TEXT EXCERPT:

_ _ _

Sunday, November 25, 2007

THE SMARTEST PEOPLE IN THE WORLD: And the journalists who fellate them

"We're off to see the wizard!"

There are only two types of stories on synethic biology in the mainstream press: Rewritten press releases distributed by newspapers, made only for the purpose of polishing a synthetic biologist while proclaiming how world-changing his research effort/company will be; and stories explaining how synthetic biologists will revitalize the world, but bad synbiologists will be making diseases, bioterrors and bio-errors, killing millions.

"Want to create a pathogen?" writes one knob in the second category for Reason On-Line.

"Just download its gene sequence information from the Internet and place an order with a gene sequencing company. The genes arrive in the mail a couple of days later. Mix it in your basement lab and then release on an unprotected public. Is this nightmarish vision of mail-order bioterrorism really possible?"

Another example of this type was recently proffered by the Los Angeles Times. This was the other flavor of standard piece, one in which the journalist fellates the synthetic biologist of choice, Craig Venter.

"We're trying to design cells that produce unique renewable fuels," it goes.

"We have one of those in extensive testing now that could be one of the first green jet fuels. Hopefully there'll be hundreds of these. With this breadth of biology, we have the capability of probably making any chemical out there. It's not hard even to imagine gasoline or octane that we put into our tanks. Bacteria can make that."

A common aspect of these stories is that the world is always transformed. Synthetic biologists have the answer for everything. In a country where empty-headed bragging is conditioned into everyone from birth, they actually almost stand above the madding crowd, regularly crowing to stenographer journalist/groupies how everything will be conquered. Global warming, cancer, the affordable housing shortage, all swept away by scientists who can manufacture life like putting together a simple transistor radio on a breadboard.

_ _ _

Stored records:
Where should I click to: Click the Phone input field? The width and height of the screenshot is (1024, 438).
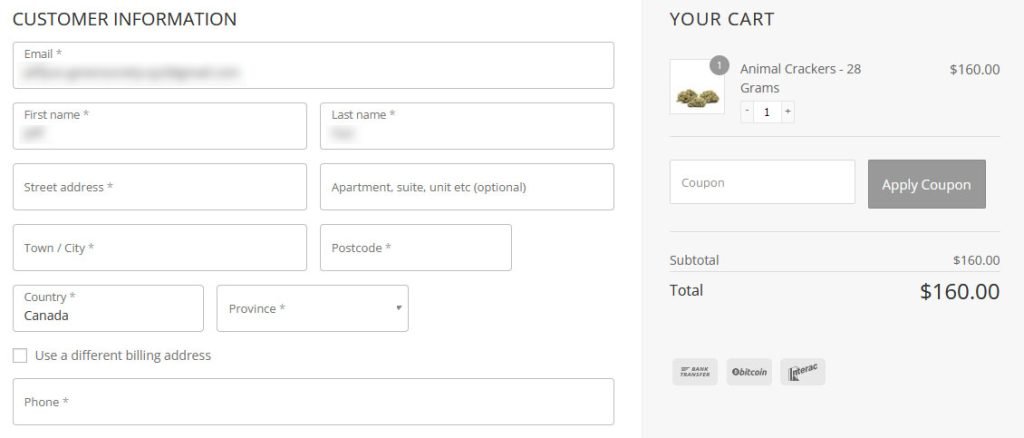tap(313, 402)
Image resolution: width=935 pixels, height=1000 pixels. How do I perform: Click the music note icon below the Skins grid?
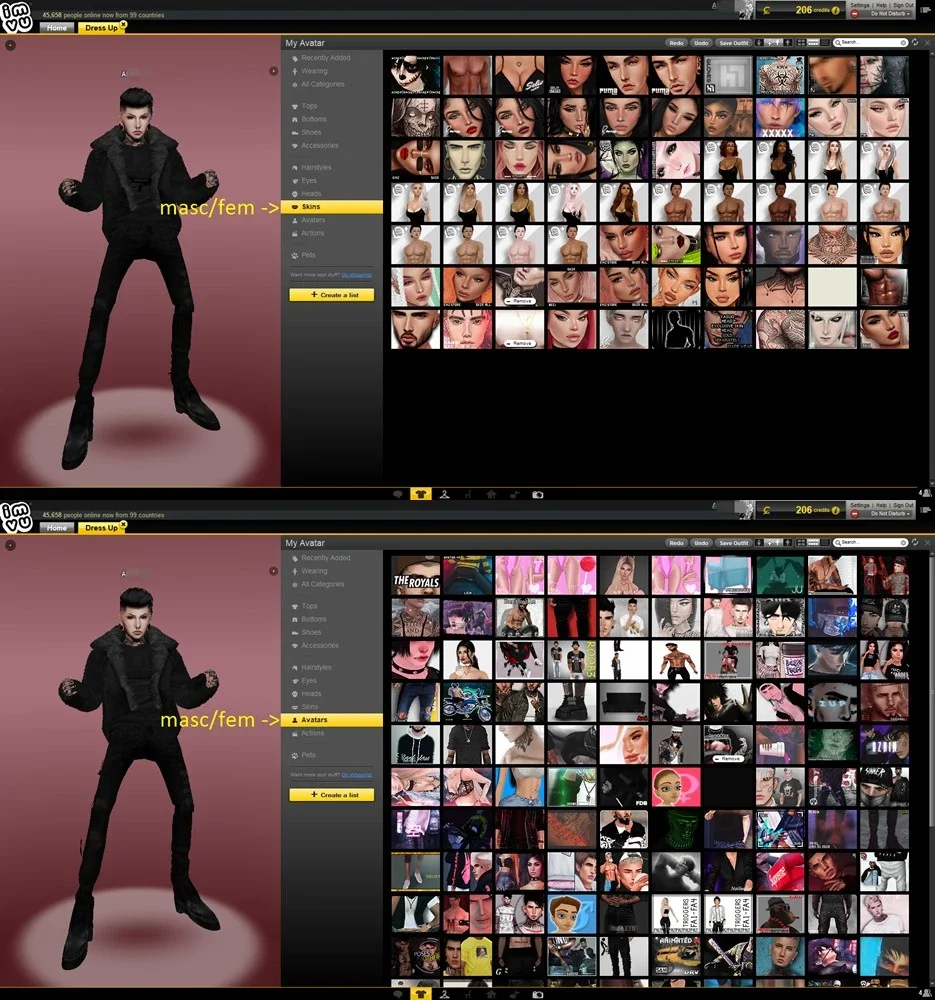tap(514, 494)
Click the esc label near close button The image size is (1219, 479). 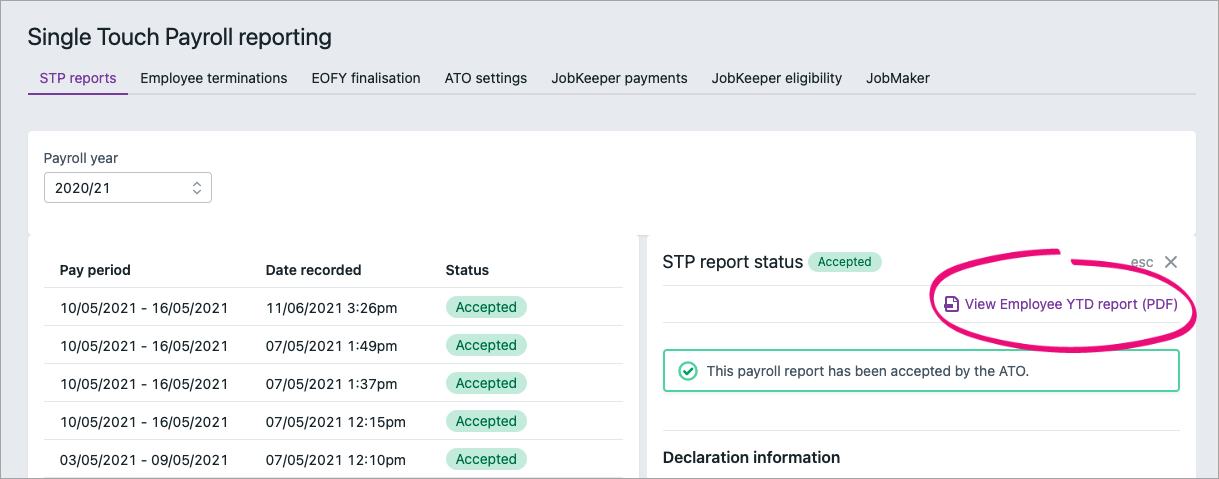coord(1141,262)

_ _ _

ACTIVITIES:
• a. Return the passage of the synthetic biology post from "There are only" to "bio-errors, killing millions.".
• b. Take the post on press coverage of synthetic biology further, starting right after its final sentence.

WRITTEN RESPONSES:
• a.
There are only two types of stories on synethic biology in the mainstream press: Rewritten press releases distributed by newspapers, made only for the purpose of polishing a synthetic biologist while proclaiming how world-changing his research effort/company will be; and stories explaining how synthetic biologists will revitalize the world, but bad synbiologists will be making diseases, bioterrors and bio-errors, killing millions.

• b.
The more one reads the proclamations from synthetic biologists, the more one finds they have much in common with the claims delivered by civilian egotists at the Pentagon who went on about a revolution in military affairs before Iraq went bad.

Biology, in fact all science, is to be given new starch. And anything fantastic that can be imagined will happen. The obstinacy of nature, results dictated from Murphy's Law in which experiments simply do not work - or actually do work, but just in ways that are no more or less productive than previously - is not in this story.

DD performs a rant on the cant and how deadeningly repetitive is the delivery of brags here at el Reg.


One can't really underestimate how yawningly stupid mainstream reporting has been on synthetic biology.

In a country where the average person doesn't really give a hoot about science and mathematics, reporters are -- when interested in the subject -- even worse than the average citizen.

If you asked a stranger in the street, right after he'd paid $3.50 for a gallon of regular gas in Pasadena, what he thought of the "fact" that bacteria and plants producing petrol and jet fuel were just around the corner, he or she would likely roll their eyes.

Fuel crisis solved! Green jet fuel from bacteria!

Yet, here is this absolute rubbish in Karen Kaplan's piece at the LA Times, an article that is the equivalent in tone to what used to run in Tiger Beat magazine about members of The Monkees back in the Sixties.

"We're trying to design cells that produce unique renewable fuels. We have one of those in extensive testing now that could be one of the first green jet fuels."

The Craig Venter dictation lesson to the admirer at the Times is actually worse. DD linked to the piece's second page on-line, so you didn't see this one from the first page on Craig Venter finding alien life.

Venter's so great, he'll not only cure global warming, the fuel crisis and global disease -- but he'll also discover alien life in moon rocks, something which has so not obviously occurred to any other scientists since they were brought back. [That's sarcasm.]

Here's the reporter's question to The Great Craig, on discovering life.

Karen Kaplan (LA Times): "What if you find something that will freak people out?"

Let's repeat, with what the Times would have really liked to say.

"Oh Great Craig, what if you find something that will freak people out?"

The Great Craig, responding to us simpletons who detest progress: "Who could not like the idea of life in space?"

"[Craig Venter] thinks genome design will make it possible to create green jet fuel, gasoline -- just about any chemical. It's either that or go back to cave dwelling," drools the Times in the interview's subhed.

Craig will save us from the caves! The drought will eventually become less severe in California because of Craig's green jet fuels! There'll be rain in Georgia! Oh my God! Craig for President!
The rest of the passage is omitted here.